▸ Problem to work on
Write out, without any change, the lines in the material below that run from the line with "You are a computer-use" through the line with "Instruction: Click the Species column header", both included.

▸ The input

--*--

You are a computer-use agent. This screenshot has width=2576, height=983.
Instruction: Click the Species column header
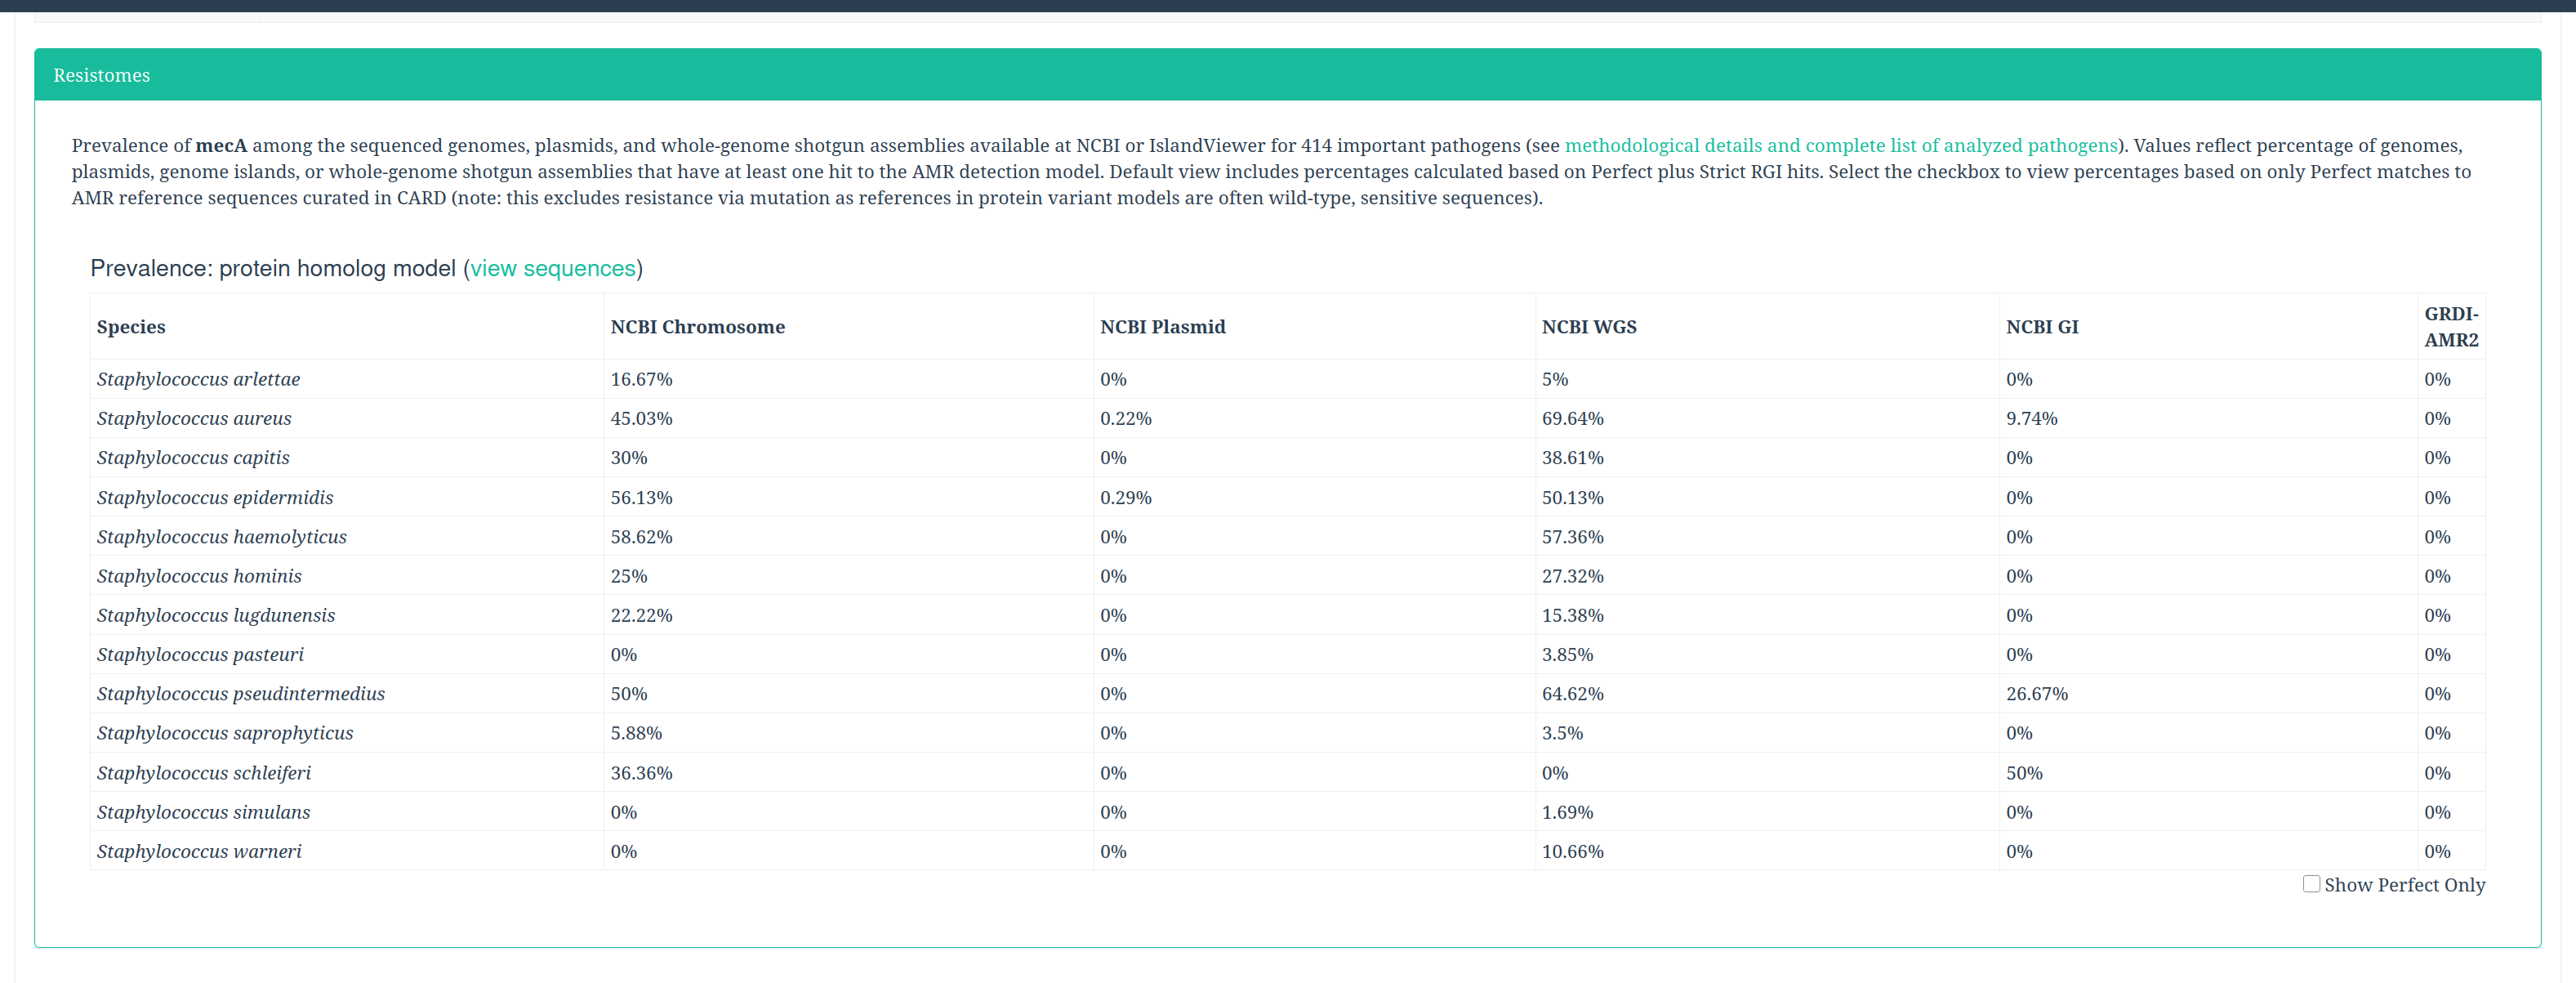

--*--

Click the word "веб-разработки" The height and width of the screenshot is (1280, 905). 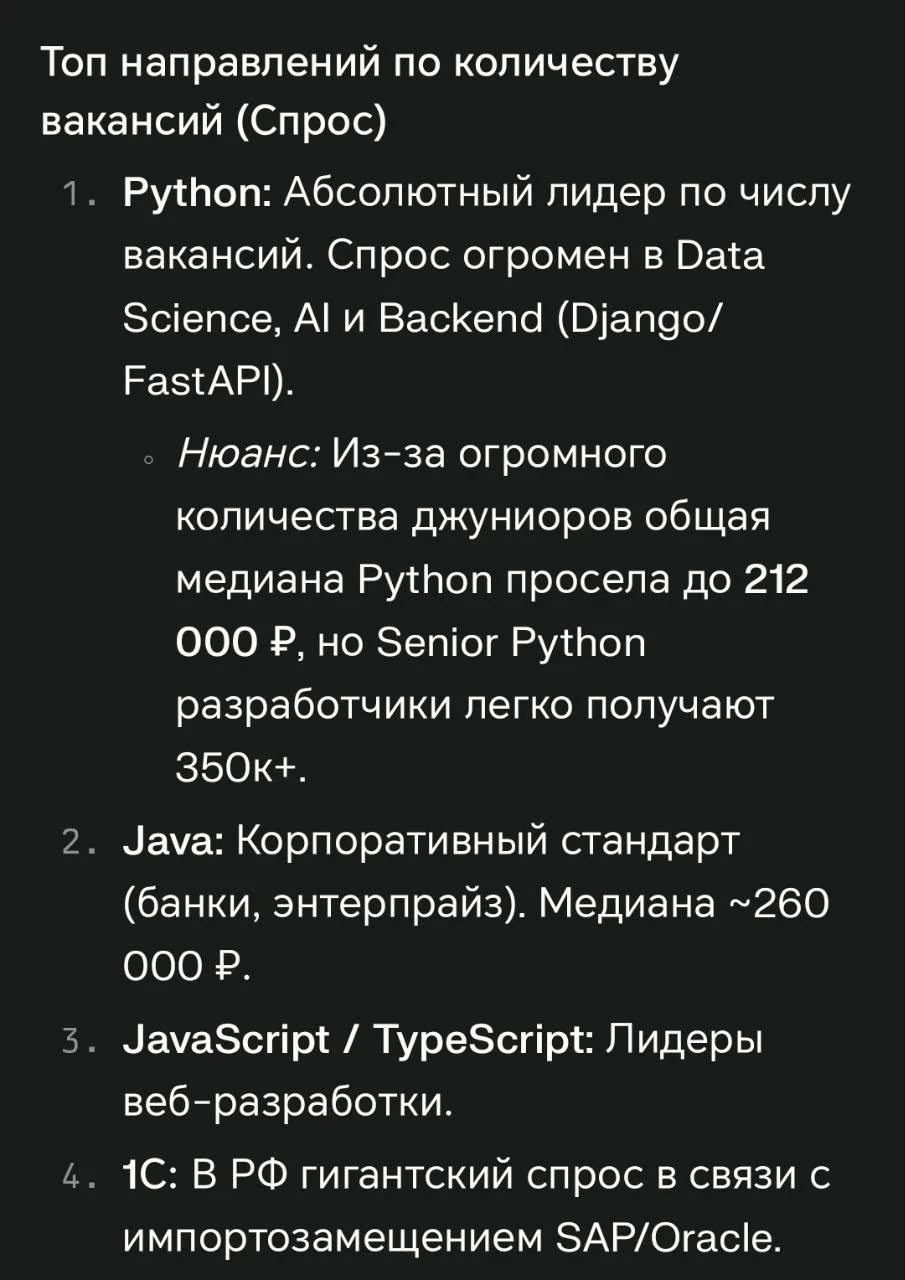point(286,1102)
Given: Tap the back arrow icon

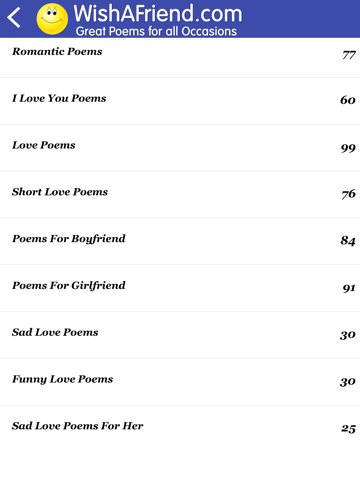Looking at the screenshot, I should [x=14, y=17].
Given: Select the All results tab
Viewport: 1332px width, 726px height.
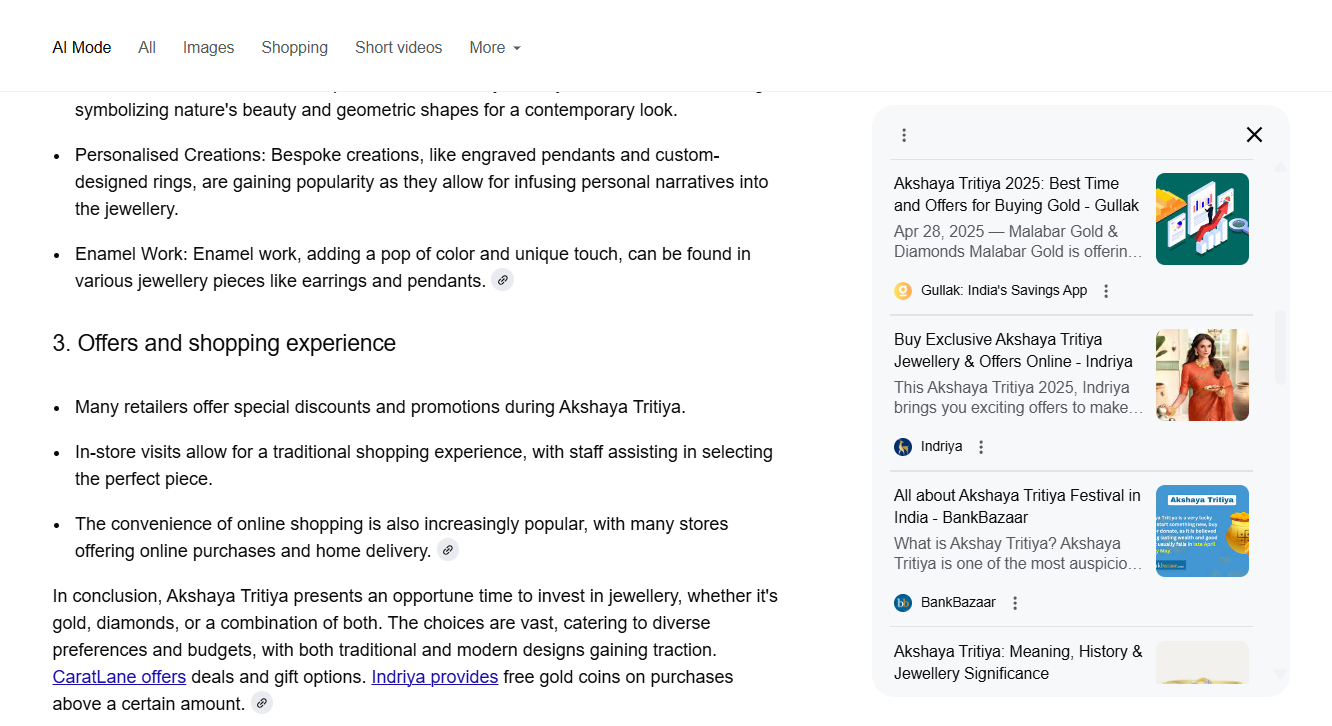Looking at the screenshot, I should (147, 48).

--*--

▸ Expected answer
You are a computer-use agent. This screenshot has width=2576, height=983.
Instruction: Click the Species column header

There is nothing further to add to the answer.